═════ Supplied records ═════

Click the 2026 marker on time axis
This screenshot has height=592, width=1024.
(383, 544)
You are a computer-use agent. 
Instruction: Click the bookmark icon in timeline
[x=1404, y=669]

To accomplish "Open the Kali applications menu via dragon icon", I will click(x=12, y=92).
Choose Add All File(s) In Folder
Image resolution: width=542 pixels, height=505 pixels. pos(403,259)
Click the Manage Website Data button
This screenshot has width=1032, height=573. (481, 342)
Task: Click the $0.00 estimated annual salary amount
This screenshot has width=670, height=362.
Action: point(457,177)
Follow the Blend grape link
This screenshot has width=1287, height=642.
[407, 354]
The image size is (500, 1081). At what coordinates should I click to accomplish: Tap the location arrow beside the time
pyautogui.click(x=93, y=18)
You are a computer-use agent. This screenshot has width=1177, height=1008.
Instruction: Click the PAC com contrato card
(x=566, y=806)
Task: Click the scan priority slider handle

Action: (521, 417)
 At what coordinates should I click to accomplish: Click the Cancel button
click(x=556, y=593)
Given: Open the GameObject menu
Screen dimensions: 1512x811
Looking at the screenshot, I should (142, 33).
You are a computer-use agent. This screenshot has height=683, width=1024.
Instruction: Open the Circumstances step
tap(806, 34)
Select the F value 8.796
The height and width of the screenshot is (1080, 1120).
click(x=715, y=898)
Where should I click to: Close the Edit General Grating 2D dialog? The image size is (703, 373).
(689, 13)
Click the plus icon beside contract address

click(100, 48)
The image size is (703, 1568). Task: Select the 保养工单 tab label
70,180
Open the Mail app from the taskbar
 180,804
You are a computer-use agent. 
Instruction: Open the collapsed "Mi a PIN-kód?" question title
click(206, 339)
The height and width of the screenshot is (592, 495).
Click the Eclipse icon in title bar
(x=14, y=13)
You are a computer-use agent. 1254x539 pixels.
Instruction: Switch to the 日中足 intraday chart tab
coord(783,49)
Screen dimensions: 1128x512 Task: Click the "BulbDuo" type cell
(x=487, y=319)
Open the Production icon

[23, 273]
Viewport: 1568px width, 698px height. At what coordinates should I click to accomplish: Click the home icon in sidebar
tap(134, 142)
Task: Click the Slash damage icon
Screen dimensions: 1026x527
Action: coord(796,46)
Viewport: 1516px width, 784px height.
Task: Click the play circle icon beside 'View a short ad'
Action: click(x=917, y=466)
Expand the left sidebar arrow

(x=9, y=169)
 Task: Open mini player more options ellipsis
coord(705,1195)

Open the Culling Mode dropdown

═════

Task instructions: Render every line of the material above as a Markdown table with the columns Row and Text, numbering the rows and omitting blank lines.

Task output:
| Row | Text |
|---|---|
| 1 | Click the 2026 marker on time axis |
| 2 | This screenshot has height=592, width=1024. |
| 3 | (383, 544) |
| 4 | You are a computer-use agent.  |
| 5 | Instruction: Click the bookmark icon in timeline |
| 6 | [x=1404, y=669] |
| 7 | To accomplish "Open the Kali applications menu via dragon icon", I will click(x=12, y=92). |
| 8 | Choose Add All File(s) In Folder |
| 9 | Image resolution: width=542 pixels, height=505 pixels. pos(403,259) |
| 10 | Click the Manage Website Data button |
| 11 | This screenshot has width=1032, height=573. (481, 342) |
| 12 | Task: Click the $0.00 estimated annual salary amount |
| 13 | This screenshot has width=670, height=362. |
| 14 | Action: point(457,177) |
| 15 | Follow the Blend grape link |
| 16 | This screenshot has width=1287, height=642. |
| 17 | [407, 354] |
| 18 | The image size is (500, 1081). At what coordinates should I click to accomplish: Tap the location arrow beside the time |
| 19 | pyautogui.click(x=93, y=18) |
| 20 | You are a computer-use agent. This screenshot has width=1177, height=1008. |
| 21 | Instruction: Click the PAC com contrato card |
| 22 | (x=566, y=806) |
| 23 | Task: Click the scan priority slider handle |
| 24 | Action: (521, 417) |
| 25 |  At what coordinates should I click to accomplish: Click the Cancel button |
| 26 | click(x=556, y=593) |
| 27 | Given: Open the GameObject menu |
| 28 | Screen dimensions: 1512x811 |
| 29 | Looking at the screenshot, I should (142, 33). |
| 30 | You are a computer-use agent. This screenshot has height=683, width=1024. |
| 31 | Instruction: Open the Circumstances step |
| 32 | tap(806, 34) |
| 33 | Select the F value 8.796 |
| 34 | The height and width of the screenshot is (1080, 1120). |
| 35 | click(x=715, y=898) |
| 36 | Where should I click to: Close the Edit General Grating 2D dialog? The image size is (703, 373). |
| 37 | (689, 13) |
| 38 | Click the plus icon beside contract address |
| 39 | click(100, 48) |
| 40 | The image size is (703, 1568). Task: Select the 保养工单 tab label |
| 41 | 70,180 |
| 42 | Open the Mail app from the taskbar |
| 43 |  180,804 |
| 44 | You are a computer-use agent.  |
| 45 | Instruction: Open the collapsed "Mi a PIN-kód?" question title |
| 46 | click(206, 339) |
| 47 | The height and width of the screenshot is (592, 495). |
| 48 | Click the Eclipse icon in title bar |
| 49 | (x=14, y=13) |
| 50 | You are a computer-use agent. 1254x539 pixels. |
| 51 | Instruction: Switch to the 日中足 intraday chart tab |
| 52 | coord(783,49) |
| 53 | Screen dimensions: 1128x512 Task: Click the "BulbDuo" type cell |
| 54 | (x=487, y=319) |
| 55 | Open the Production icon |
| 56 | [23, 273] |
| 57 | Viewport: 1568px width, 698px height. At what coordinates should I click to accomplish: Click the home icon in sidebar |
| 58 | tap(134, 142) |
| 59 | Task: Click the Slash damage icon |
| 60 | Screen dimensions: 1026x527 |
| 61 | Action: coord(796,46) |
| 62 | Viewport: 1516px width, 784px height. |
| 63 | Task: Click the play circle icon beside 'View a short ad' |
| 64 | Action: click(x=917, y=466) |
| 65 | Expand the left sidebar arrow |
| 66 | (x=9, y=169) |
| 67 |  Task: Open mini player more options ellipsis |
| 68 | coord(705,1195) |
| 69 | Open the Culling Mode dropdown |